* _Quoted text_
For years commentators have struggled with this story. What does esh zarah really mean? Strange fire? Alien fire? Was the punishment equal to the alleged crime? But the silence! I ask you to think on this idea for the Shabbat. Silence. There are many ideas associated with silence. As we get older, some seek a quieter, more contemplative life, a life that shuts out the “noise” of the outside world. We try this when we meditate.
Was Aaron so overwhelmed by the news that he could not speak? Surely some of us have been in that situation when we receive news that was unexpected, and words fail us. Is this story another one of the Bible’s reminders of the need for rules and regulations, after all, there was a right way and time to offer sacrifices. Did Nadav and Abihu violate those rules? Was it another attempt by brothers/sons to seek power and influence over their father? Was it so overwhelming that Aaron just surrendered to the power of this God to whom they just dedicated their lives?
How do we respond to silence? What can it mean? Can it mean acceptance? Can silence really be a way of accommodating uncomfortable situations? Can remaining silent in the face of evil really be a way of allowing that evil to proceed? Or can silence be a way of being polite, as many of our parents told us that “if you cannot say something nice about someone, stay silent”. Or, as so many clergy have experienced, sometimes in moments of crises, silence is the best response, presence is at times better than words, as one’s presence often conveys more comfort and support than any words can.
This Shabbat, this portion seems to be inviting us to take some time and reflect on silence, its power and meaning in our lives.
Shabbat shalom
Rabbi Richard F Address

1 Comment

  1. As the Torah was written before vowels came into use in Hebrew, sometimes the proper conjugation of a verb is ambiguous. This may be one of those cases. וידם perhaps can be in the passive tense, that is “and Aaron was constrained” (or possibly stunned into silence) which would certainly make more sense and is less incredulous to us than the simple tense “Aaron was silent”.

* _Given problem 1_
Return every one of the stored entries line for line, with no changes.
The commentary and the entries have unrelated origins.

* _Stored data_
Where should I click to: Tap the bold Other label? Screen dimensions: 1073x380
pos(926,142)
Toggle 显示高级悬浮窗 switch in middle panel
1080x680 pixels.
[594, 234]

* _Given problem 2_
Replace "clergy" with "rabbis" and write out everything in the commentary from "How do we respond" down to "any words can.".

* _Final answer 1_
Where should I click to: Tap the bold Other label? Screen dimensions: 1073x380
pos(926,142)
Toggle 显示高级悬浮窗 switch in middle panel
1080x680 pixels.
[594, 234]

* _Final answer 2_
How do we respond to silence? What can it mean? Can it mean acceptance? Can silence really be a way of accommodating uncomfortable situations? Can remaining silent in the face of evil really be a way of allowing that evil to proceed? Or can silence be a way of being polite, as many of our parents told us that “if you cannot say something nice about someone, stay silent”. Or, as so many rabbis have experienced, sometimes in moments of crises, silence is the best response, presence is at times better than words, as one’s presence often conveys more comfort and support than any words can.